Count the lines of the entries below that contain the string "Medio", and reply with only the number.

START Source records

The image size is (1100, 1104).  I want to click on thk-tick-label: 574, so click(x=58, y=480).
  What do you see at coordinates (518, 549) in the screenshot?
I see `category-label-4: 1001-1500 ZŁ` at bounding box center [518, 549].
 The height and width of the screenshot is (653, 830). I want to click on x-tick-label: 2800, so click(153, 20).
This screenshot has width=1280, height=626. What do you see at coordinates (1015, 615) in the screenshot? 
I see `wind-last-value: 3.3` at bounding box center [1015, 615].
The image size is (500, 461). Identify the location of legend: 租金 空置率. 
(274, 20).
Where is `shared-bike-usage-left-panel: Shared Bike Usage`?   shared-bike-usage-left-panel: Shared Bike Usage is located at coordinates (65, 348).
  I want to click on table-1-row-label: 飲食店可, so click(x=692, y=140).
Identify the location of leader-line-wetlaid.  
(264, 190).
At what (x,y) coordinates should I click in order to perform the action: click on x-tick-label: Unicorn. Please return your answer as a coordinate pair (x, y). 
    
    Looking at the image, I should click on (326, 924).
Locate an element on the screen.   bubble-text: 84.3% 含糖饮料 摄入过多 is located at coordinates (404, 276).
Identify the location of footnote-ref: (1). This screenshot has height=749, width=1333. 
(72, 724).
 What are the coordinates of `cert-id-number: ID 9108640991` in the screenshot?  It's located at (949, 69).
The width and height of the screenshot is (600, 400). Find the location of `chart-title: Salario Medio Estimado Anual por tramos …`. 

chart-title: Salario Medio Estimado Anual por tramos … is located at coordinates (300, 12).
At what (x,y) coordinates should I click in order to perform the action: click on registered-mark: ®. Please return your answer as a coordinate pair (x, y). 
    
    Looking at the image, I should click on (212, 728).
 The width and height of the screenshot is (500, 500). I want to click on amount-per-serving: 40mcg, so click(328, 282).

END Source records

> **Output**:
2